Chocolat 4



1. Je suis l’écorce,  caressée par la main, qui ne m’appartiens plus. 
Je suis la fibre devenue, durcie par le temps, le soleil de midi.
Je suis une enveloppe qui délimite mon corps tout entier, de la tête au pied, des racines à ma cime. 
Je bouge et me déhanche au rythme du vent qui agite mes feuilles. 
La terre est mon berceau, mon cercueil,  ma source de vie, ma sépulture. Je suis de bois, plus vivant qu’un vivant, plus sensible, puisqu’on me touche et me caresse et même parfois m’enlace. 
Je suis une parenthèse, une source de vie, oui, une ornement, une raison de vivre. 
Je vis avec ces mains, qui ne m’appartiennent plus, non, et au contact de mon cuir, transmettent le désir infini de l’amour, de la joie. 
Je suis un arbre. 

2. Ma robe est noire. Elle m’habille et convoque un éther, qui m’entoure, et me pare d’un mystère que le monde m’envie. Je marche lentement, je danse lentement, à la blanche, à la ronde. 
Les gens autour de moi s'effacent  dans un instant d’effroi ou bien d’admiration. Peu importe. 
Je suis ce qui est sous la robe, je suis la robe, je suis le contour, la surface et l’intérieur que je suis seul  à voir, de mes yeux intérieurs. 
JE SUIS LE MYSTERE. 
Je suis un entre deux, la circonférence du pile et du face d’une même pièce. Je suis les deux. Gagnant à chaque fois, perdant à tous les coups … Atterrir sur la tranche, ça n’existe pas. 
Je suis hésitant, ciel de nuages sertie d’un arc en ciel. 
Je suis un mélange, réussi pour les uns, impur pour les autres. Je suis un peu de ci, un peu de ça … encore un peu de ci, encore un peu de ça.

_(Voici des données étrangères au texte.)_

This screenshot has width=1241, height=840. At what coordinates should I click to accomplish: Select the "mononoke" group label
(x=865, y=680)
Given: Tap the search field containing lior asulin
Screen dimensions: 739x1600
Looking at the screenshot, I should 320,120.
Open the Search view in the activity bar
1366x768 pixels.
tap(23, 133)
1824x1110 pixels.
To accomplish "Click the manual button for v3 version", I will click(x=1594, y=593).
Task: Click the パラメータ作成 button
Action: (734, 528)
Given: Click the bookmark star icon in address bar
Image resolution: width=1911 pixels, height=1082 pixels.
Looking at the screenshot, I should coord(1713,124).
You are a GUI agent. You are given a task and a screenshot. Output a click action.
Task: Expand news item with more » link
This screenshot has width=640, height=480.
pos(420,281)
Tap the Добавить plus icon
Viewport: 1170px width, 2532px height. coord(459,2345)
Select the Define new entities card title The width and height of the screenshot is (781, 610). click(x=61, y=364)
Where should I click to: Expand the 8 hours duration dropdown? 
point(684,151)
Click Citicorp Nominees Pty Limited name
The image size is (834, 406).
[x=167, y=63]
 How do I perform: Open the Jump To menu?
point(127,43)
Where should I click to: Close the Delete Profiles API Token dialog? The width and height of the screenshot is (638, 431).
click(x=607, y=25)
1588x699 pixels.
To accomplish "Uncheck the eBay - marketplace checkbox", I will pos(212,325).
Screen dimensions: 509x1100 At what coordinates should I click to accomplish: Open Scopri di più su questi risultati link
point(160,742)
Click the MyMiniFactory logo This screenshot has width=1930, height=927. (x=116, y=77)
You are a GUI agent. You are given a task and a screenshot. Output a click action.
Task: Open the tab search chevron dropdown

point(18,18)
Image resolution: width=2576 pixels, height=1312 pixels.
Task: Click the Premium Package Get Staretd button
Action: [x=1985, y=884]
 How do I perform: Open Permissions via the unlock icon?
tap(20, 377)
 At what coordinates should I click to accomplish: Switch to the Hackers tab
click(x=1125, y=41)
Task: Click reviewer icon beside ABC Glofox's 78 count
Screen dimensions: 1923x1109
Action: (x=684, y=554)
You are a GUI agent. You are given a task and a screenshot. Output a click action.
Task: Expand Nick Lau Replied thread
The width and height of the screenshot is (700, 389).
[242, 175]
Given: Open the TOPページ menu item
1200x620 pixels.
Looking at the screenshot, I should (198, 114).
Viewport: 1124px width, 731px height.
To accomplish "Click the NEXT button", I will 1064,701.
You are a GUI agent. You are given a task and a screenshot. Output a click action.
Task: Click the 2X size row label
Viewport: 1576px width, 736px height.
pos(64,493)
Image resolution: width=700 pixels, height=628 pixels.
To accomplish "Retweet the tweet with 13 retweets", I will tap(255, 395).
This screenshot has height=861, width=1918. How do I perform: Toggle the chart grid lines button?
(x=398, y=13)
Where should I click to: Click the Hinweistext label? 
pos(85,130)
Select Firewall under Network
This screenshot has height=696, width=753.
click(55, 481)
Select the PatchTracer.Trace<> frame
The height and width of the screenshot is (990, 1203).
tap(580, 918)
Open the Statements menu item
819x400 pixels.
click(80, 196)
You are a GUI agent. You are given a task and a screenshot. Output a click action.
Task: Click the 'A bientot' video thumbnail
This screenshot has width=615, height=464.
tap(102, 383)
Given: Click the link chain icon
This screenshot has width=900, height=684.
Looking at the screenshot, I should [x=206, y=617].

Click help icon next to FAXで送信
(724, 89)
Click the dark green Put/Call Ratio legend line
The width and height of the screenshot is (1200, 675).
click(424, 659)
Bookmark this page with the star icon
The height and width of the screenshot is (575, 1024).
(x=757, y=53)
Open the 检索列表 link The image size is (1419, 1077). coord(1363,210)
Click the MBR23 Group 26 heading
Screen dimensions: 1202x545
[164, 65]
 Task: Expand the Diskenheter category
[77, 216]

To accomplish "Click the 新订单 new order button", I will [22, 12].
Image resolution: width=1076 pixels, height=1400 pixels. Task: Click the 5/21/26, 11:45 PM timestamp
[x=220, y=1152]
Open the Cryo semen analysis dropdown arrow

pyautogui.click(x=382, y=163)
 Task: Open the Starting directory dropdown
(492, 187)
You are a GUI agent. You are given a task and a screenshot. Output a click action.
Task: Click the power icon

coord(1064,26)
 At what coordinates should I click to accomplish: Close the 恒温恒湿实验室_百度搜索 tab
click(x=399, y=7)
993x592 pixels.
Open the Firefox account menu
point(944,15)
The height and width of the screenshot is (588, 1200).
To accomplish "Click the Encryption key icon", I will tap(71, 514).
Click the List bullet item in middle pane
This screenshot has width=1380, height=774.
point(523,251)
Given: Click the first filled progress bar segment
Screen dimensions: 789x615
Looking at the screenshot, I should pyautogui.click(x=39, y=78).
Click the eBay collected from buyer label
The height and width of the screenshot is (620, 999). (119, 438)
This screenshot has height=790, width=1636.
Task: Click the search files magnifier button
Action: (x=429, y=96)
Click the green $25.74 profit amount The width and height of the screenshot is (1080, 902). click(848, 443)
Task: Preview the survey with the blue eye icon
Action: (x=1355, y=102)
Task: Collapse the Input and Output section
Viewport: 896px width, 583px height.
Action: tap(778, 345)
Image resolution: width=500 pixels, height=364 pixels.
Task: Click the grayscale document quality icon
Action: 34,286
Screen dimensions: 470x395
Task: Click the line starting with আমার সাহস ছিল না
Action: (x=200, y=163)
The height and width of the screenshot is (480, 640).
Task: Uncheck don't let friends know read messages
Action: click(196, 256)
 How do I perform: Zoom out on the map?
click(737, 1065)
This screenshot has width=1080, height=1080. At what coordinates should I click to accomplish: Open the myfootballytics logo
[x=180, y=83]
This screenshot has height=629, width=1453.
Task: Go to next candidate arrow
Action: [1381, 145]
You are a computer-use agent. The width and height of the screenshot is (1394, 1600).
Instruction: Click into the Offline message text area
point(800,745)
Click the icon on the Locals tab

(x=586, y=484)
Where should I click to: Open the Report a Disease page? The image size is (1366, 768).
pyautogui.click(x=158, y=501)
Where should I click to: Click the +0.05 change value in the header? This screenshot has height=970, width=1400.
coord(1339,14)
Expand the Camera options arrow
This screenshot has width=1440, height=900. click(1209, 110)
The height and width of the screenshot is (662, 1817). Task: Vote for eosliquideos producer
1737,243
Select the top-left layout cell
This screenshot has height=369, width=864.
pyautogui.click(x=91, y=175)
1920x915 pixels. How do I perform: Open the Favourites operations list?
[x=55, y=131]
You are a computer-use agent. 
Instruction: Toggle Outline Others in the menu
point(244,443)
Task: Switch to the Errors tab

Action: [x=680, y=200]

Ne cherchez pas en moi le résultat d’un calcul savant, d’une alchimie secrète ou millénaire. 
Je suis le résultat d’un petit quelque chose, sans cause et sans effet. 
JE SUIS LE HASARD. 
Je suis blanche, éternelle colombe, et apporte la paix. Je suis divine, silencieuse et précieuse. Je suis une pluie de photons, une veine, qui porte en son sein un courant de matière, de masse nulle. Energie infinie. 
Je suis aveuglante, apaisante, piquante et naturelle. 
JE SUIS LA LUMIERE.


3. Sur le sol, balayé par le vent, lessivé par la pluie, craquelé par le soleil sec et brûlant, plus plus brûlant que le feu d’un brasier, les racines affleuraient. Elle s’étalaient, tantôt dans la lumière, tantôt en apnée sous la terre.  Elles quadrillaient un territoire, sans espoir pour quiconque viendrait s’implanter. 
Sous la terre, le mystère opérait, s’enchevêtrait, acheminait la matière première pour la montée des cieux. Tout se passait dans le noir, à l’abri de l’air. C’est là que le mystère était le mieux. 
Sous la terre, un océan de poussière, compact et généreux, donnait de la matière au tronc majestueux. 
La hasard un jour, en avait décidé ainsi. Ce sera ici ! Là où il n’y avait rien. Là où surtout, pas un home n’aurait tenté l’aventure. 
Tu seras baobab avait dit le hasard lorsqu’il lança en l’air une poignée de graines … et que le meilleur gagne.  Il faudra du courage, la terre vous le rendra. 
La terre, c’est le mystère. Enfin, le mystère, c’est sous la terre. Là où on ne voit pas. 
Une graine fit son chemin. Au hasard d’une pluie pu s’accrocher puis déplia une première tige, et puis, sa première feuille. 
Le hasard faisant les choses, il plut et fit soleil en alternance régulière. Une aubaine. 
La vie se déroulait, mystérieuse, hasardeuse, toujours chanceuse. 
La lumière, divine lumière, faisait croître le tronc, les branches, drapées d’un vert mature. 
L’arbre montait, s’élargissait, prenait la place qui lui était réserve, par le mystère, par le hasard, par la lumière
Trois siècles, quatre peut être  … un beau jour, il perça les nuages, en avant, vers le ciel.